▶ _Problems to work on_:
1. In the pg_upgrade mailing list thread below, what two values did the reply change the check to compare?
2. According to the pg_upgrade thread below, why must the latest checkpoint be read from the control file before the old cluster is started?
3. Using the header of the pg_upgrade thread below, list every recipient named in the Cc line, without email addresses.

▶ _Reading passage_:
* Start *

RE: [PoC] pg_upgrade: allow to upgrade publisher node

From: "Zhijie Hou (Fujitsu)" <houzj(dot)fnst(at)fujitsu(dot)com>
To: Amit Kapila <amit(dot)kapila16(at)gmail(dot)com>, Masahiko Sawada <sawada(dot)mshk(at)gmail(dot)com>
Cc: Bruce Momjian <bruce(at)momjian(dot)us>, "Hayato Kuroda (Fujitsu)" <kuroda(dot)hayato(at)fujitsu(dot)com>, PostgreSQL Hackers <pgsql-hackers(at)lists(dot)postgresql(dot)org>, Julien Rouhaud <rjuju123(at)gmail(dot)com>, vignesh C <vignesh21(at)gmail(dot)com>
Subject: RE: [PoC] pg_upgrade: allow to upgrade publisher node
Date: 2023-08-15 04:13:49
Message-ID: OS0PR01MB5716CE2A338136DD1129D2AC9414A@OS0PR01MB5716.jpnprd01.prod.outlook.com
Views: Raw Message | Whole Thread | Download mbox | Resend email
Thread:
Lists: pgsql-hackers

On Tuesday, August 15, 2023 11:06 AM Amit Kapila <amit(dot)kapila16(at)gmail(dot)com> wrote:
>
> On Tue, Aug 15, 2023 at 7:51 AM Masahiko Sawada <sawada(dot)mshk(at)gmail(dot)com>
> wrote:
> >
> > On Mon, Aug 14, 2023 at 2:07 PM Amit Kapila <amit(dot)kapila16(at)gmail(dot)com>
> wrote:
> > >
> > > On Mon, Aug 14, 2023 at 7:57 AM Masahiko Sawada
> <sawada(dot)mshk(at)gmail(dot)com> wrote:
> > > > Another idea is (which might have already discussed thoguh) that we
> check if the latest shutdown checkpoint LSN in the control file matches the
> confirmed_flush_lsn in pg_replication_slots view. That way, we can ensure that
> the slot has consumed all WAL records before the last shutdown. We don't
> need to worry about WAL records generated after starting the old cluster
> during the upgrade, at least for logical replication slots.
> > > >
> > >
> > > Right, this is somewhat closer to what Patch is already doing. But
> > > remember in this case we need to remember and use the latest
> > > checkpoint from the control file before the old cluster is started
> > > because otherwise the latest checkpoint location could be even
> > > updated during the upgrade. So, instead of reading from WAL, we need
> > > to change so that we rely on the control file's latest LSN.
> >
> > Yes, I was thinking the same idea.
> >
> > But it works for only replication slots for logical replication. Do we
> > want to check if no meaningful WAL records are generated after the
> > latest shutdown checkpoint, for manually created slots (or non-logical
> > replication slots)? If so, we would need to have something reading WAL
> > records in the end.
> >
>
> > > I would prefer this
> > > idea than to invent a new API/tool like pg_replslotdata.
> >
> > +1

Changed the check to compare the latest checkpoint lsn from pg_controldata
with the confirmed_flush_lsn in pg_replication_slots view.

> >
> > >
> > > The other point you and Bruce seem to be favoring is that instead of
> > > dumping/restoring slots via pg_dump, we remember the required
> > > information of slots retrieved during their validation in pg_upgrade
> > > itself and use that to create the slots in the new cluster. Though I
> > > am not aware of doing similar treatment for other objects we restore
> > > in this case it seems reasonable especially because slots are not
> > > stored in the catalog and we anyway already need to retrieve the
> > > required information to validate them, so trying to again retrieve
> > > it via pg_dump doesn't seem useful unless I am missing something.

* End *

▶ _Extracted records_:
* Start *

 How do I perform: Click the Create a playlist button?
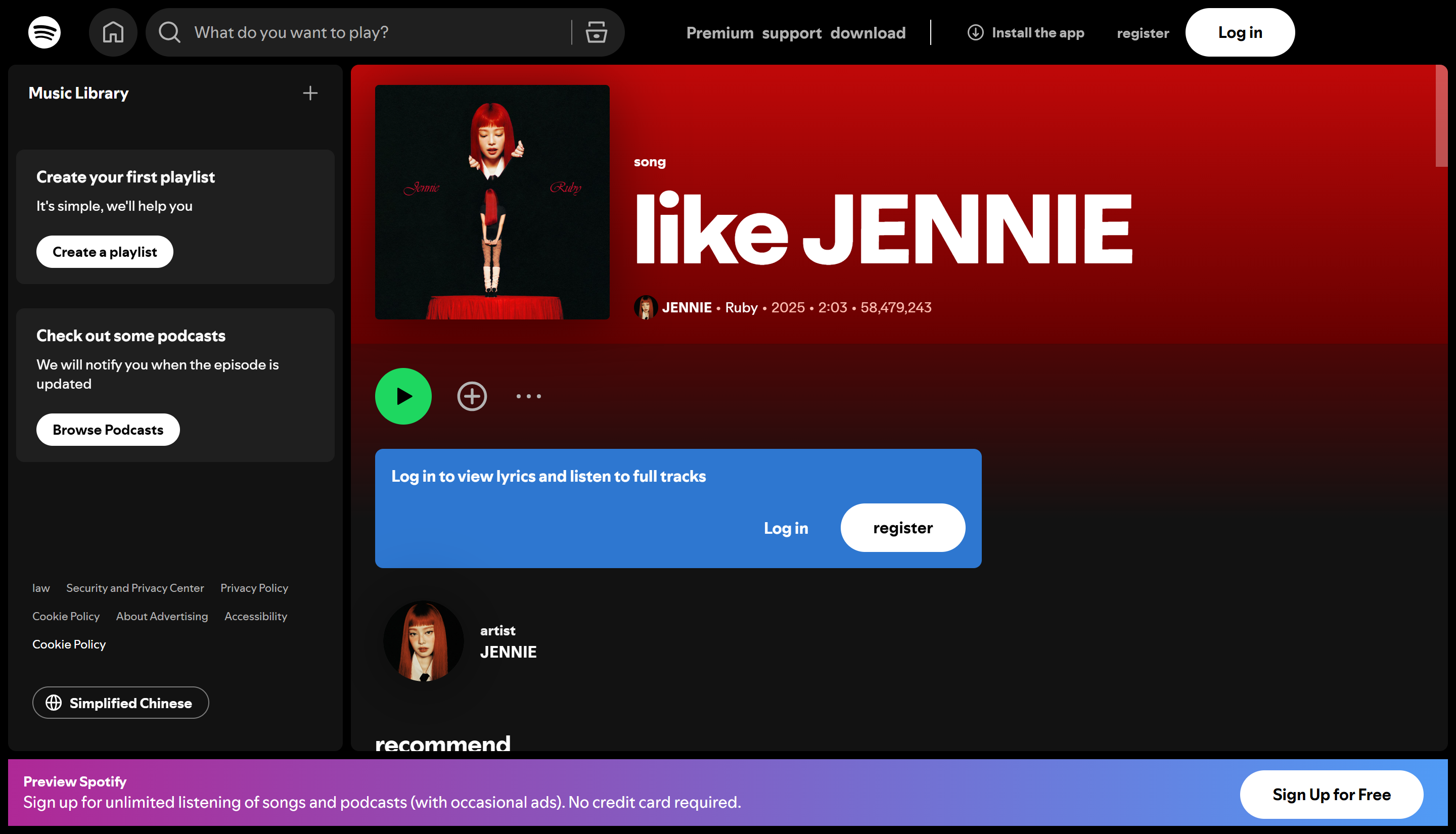104,251
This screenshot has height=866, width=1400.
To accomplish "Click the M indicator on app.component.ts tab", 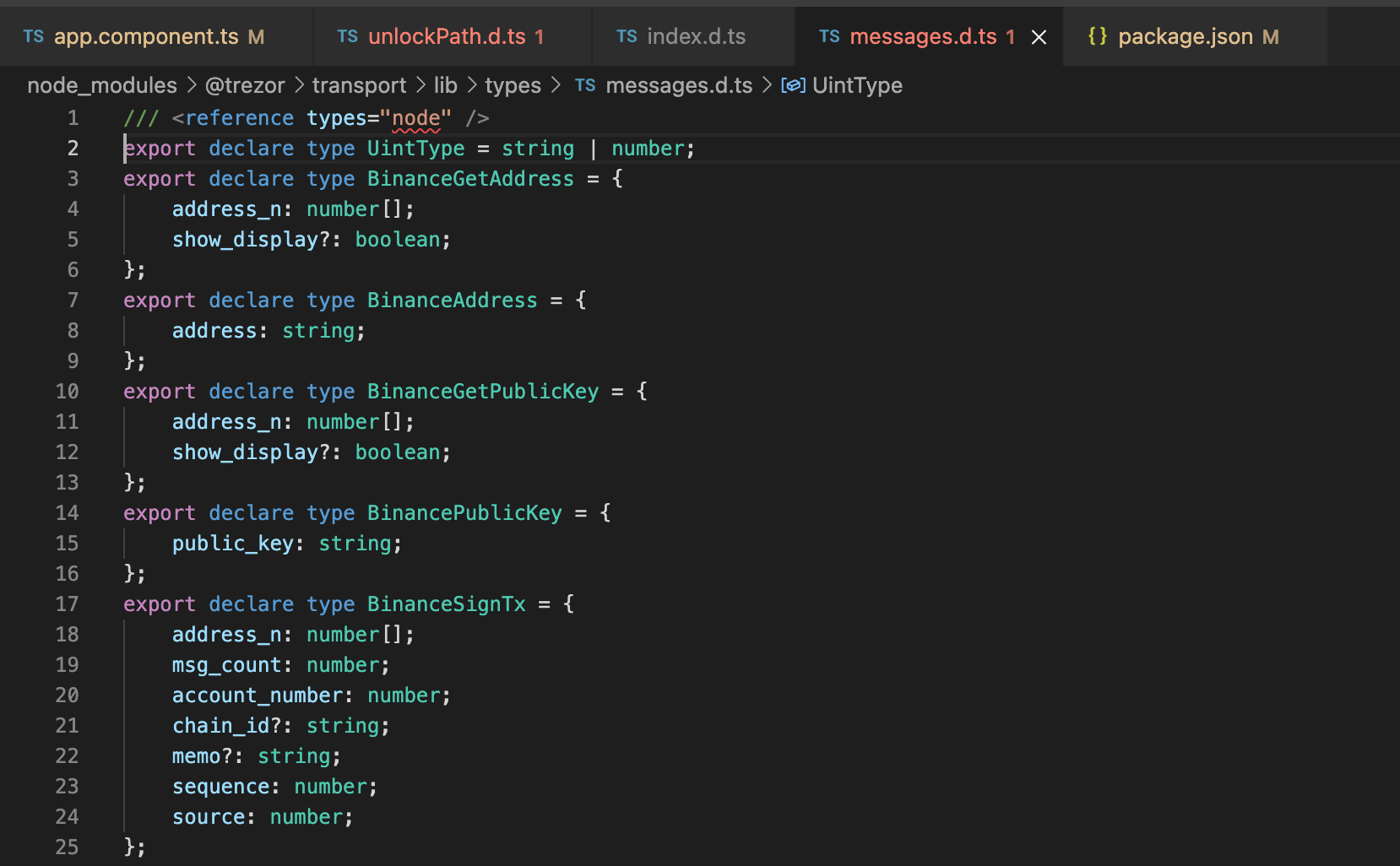I will tap(257, 36).
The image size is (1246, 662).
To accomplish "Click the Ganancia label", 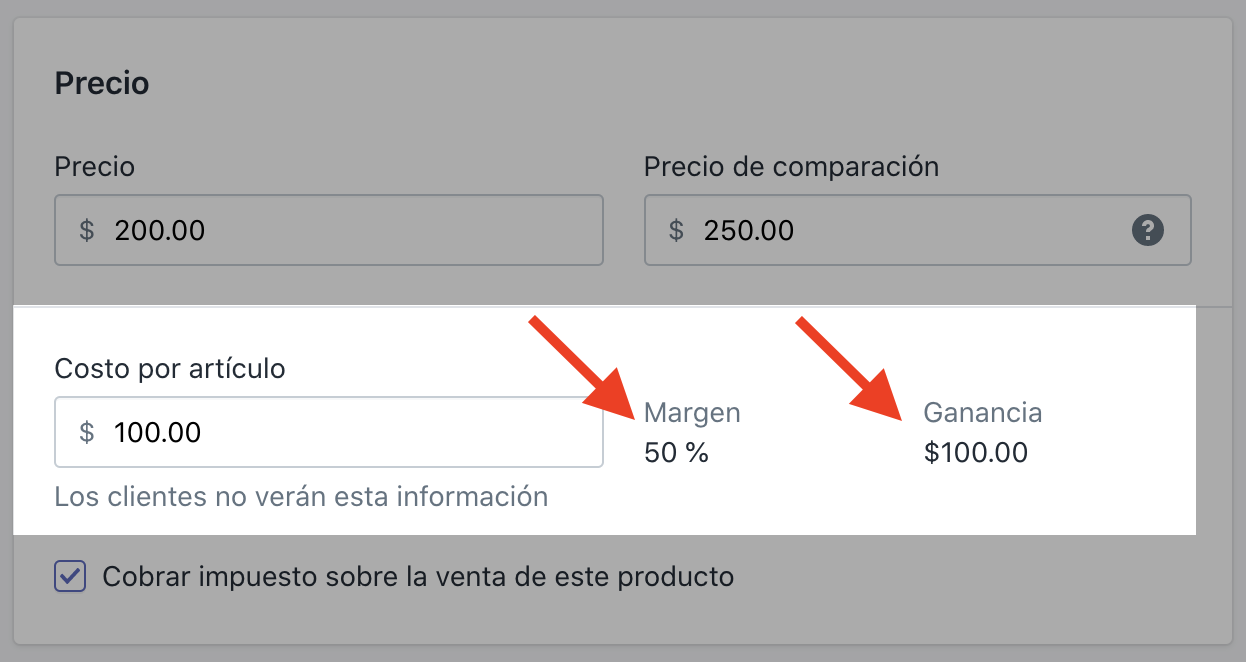I will [982, 412].
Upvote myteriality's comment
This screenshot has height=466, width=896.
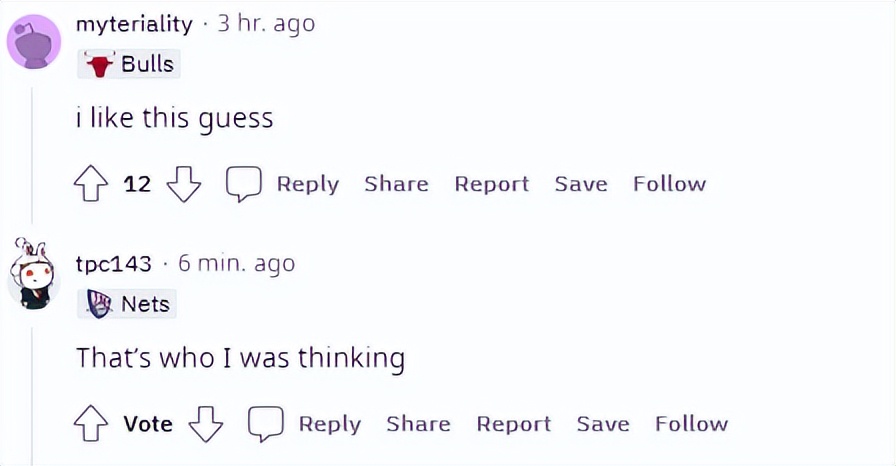pyautogui.click(x=91, y=184)
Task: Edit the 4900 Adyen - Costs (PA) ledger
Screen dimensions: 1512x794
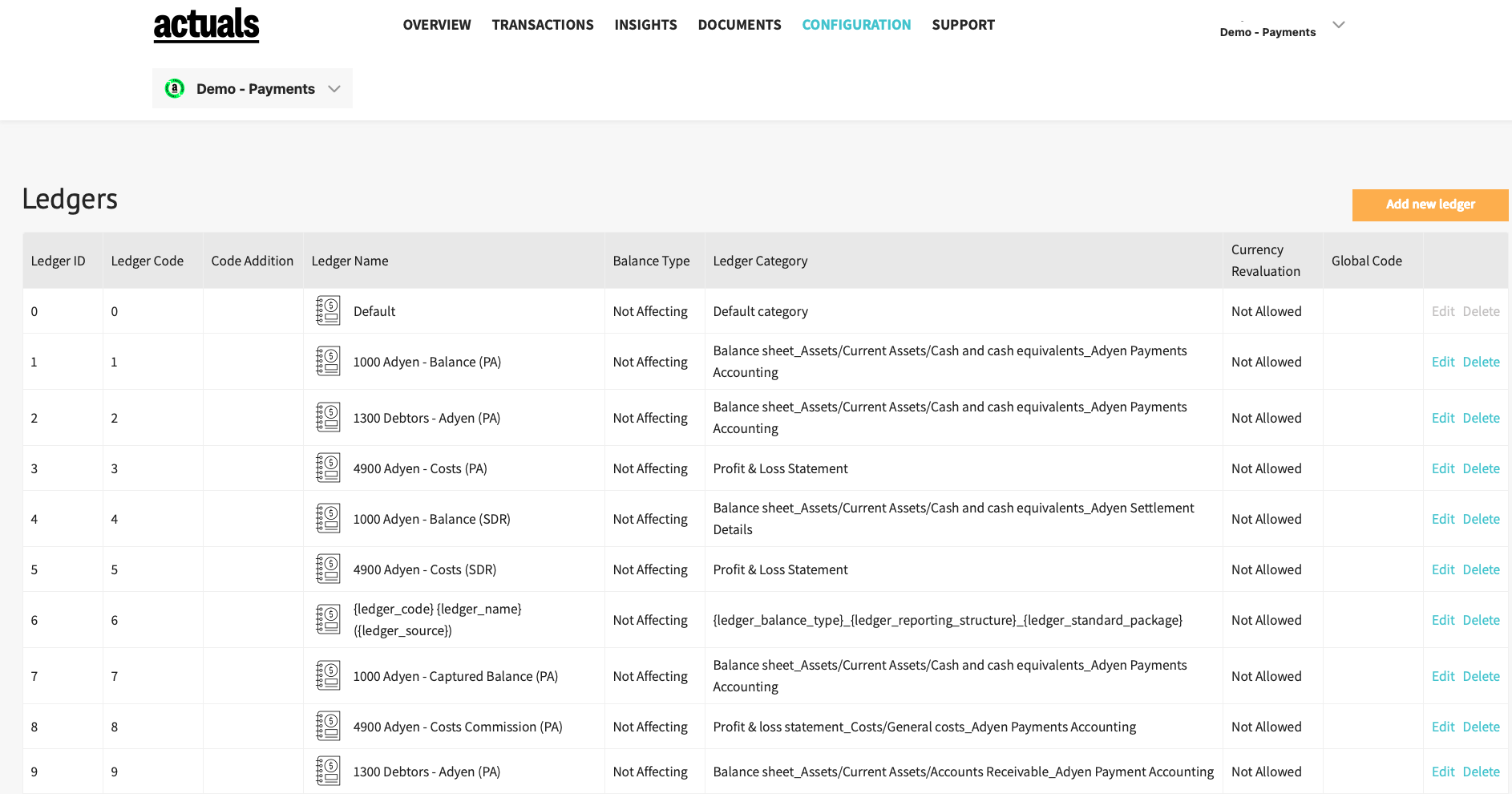Action: (1442, 468)
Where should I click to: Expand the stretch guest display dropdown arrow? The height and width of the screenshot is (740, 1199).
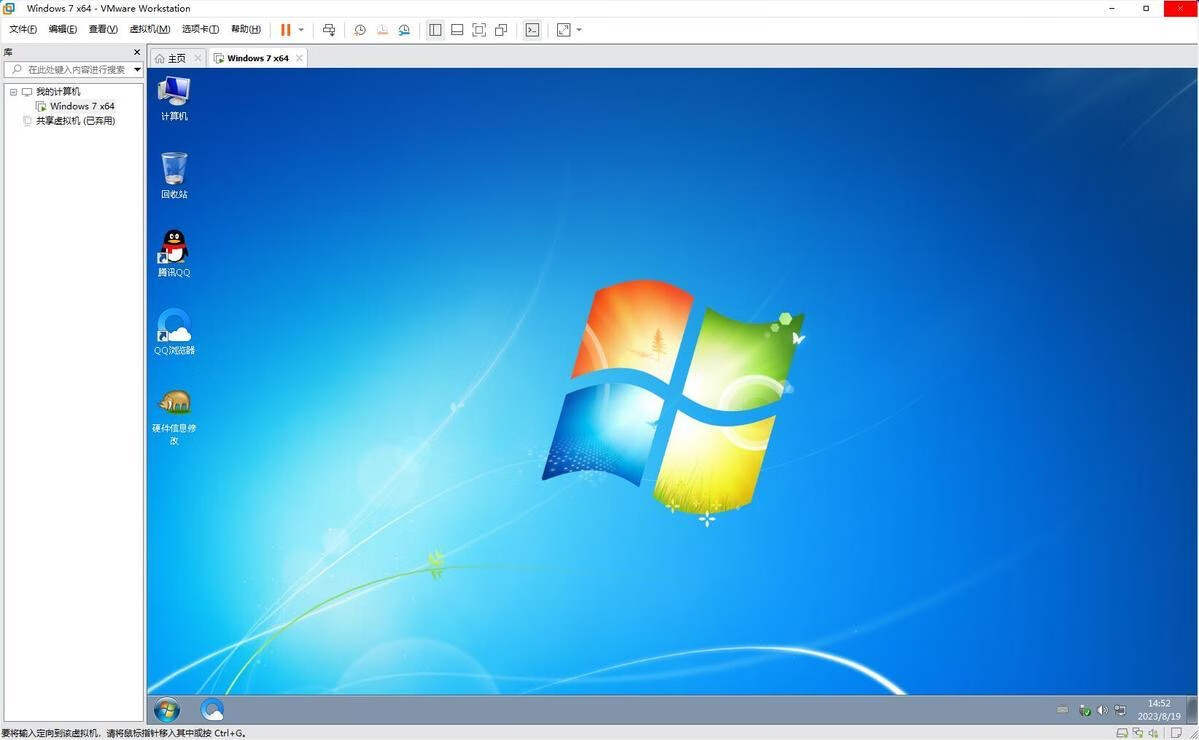(x=579, y=30)
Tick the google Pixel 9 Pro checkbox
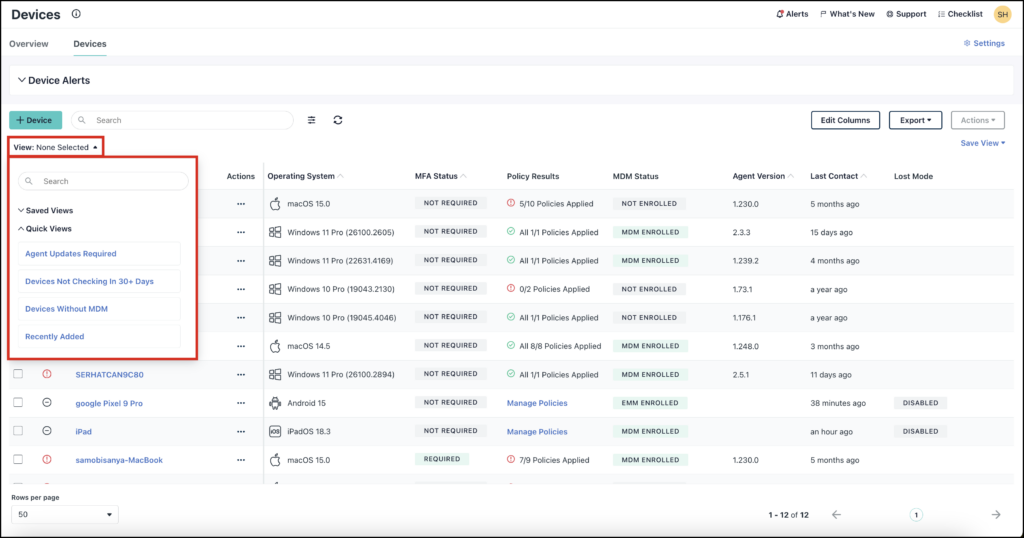Screen dimensions: 1024x538 pyautogui.click(x=18, y=403)
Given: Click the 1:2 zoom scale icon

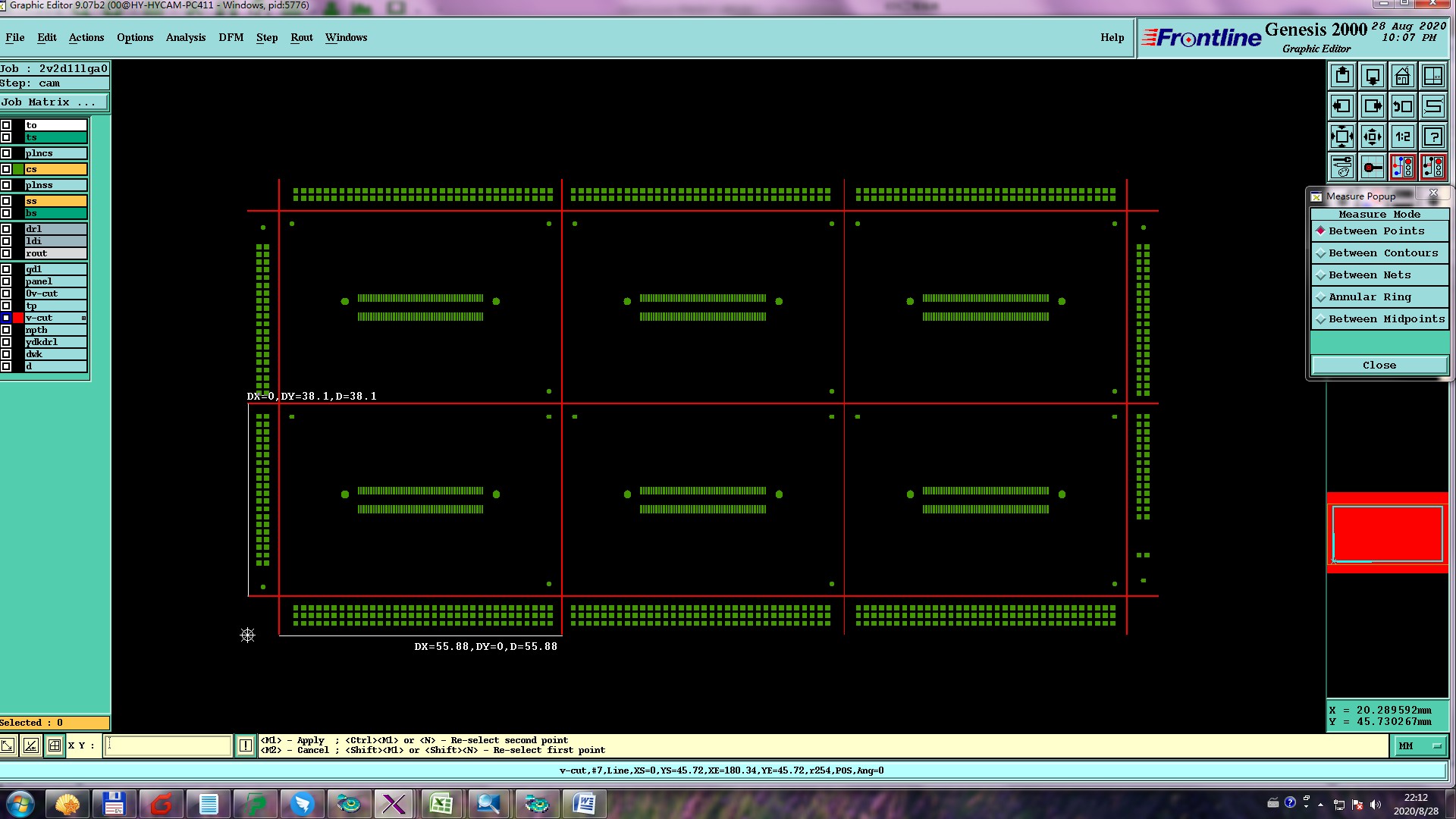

* End *

▶ _Results of the exercise_:
1. The latest checkpoint LSN from pg_controldata and the confirmed_flush_lsn in the pg_replication_slots view.

2. If it is read after the old cluster is started, the latest checkpoint location could be updated during the upgrade. So the check relies on the control file's latest LSN as it was before startup, not on reading from WAL.

3. Bruce Momjian; Hayato Kuroda (Fujitsu); PostgreSQL Hackers; Julien Rouhaud; vignesh C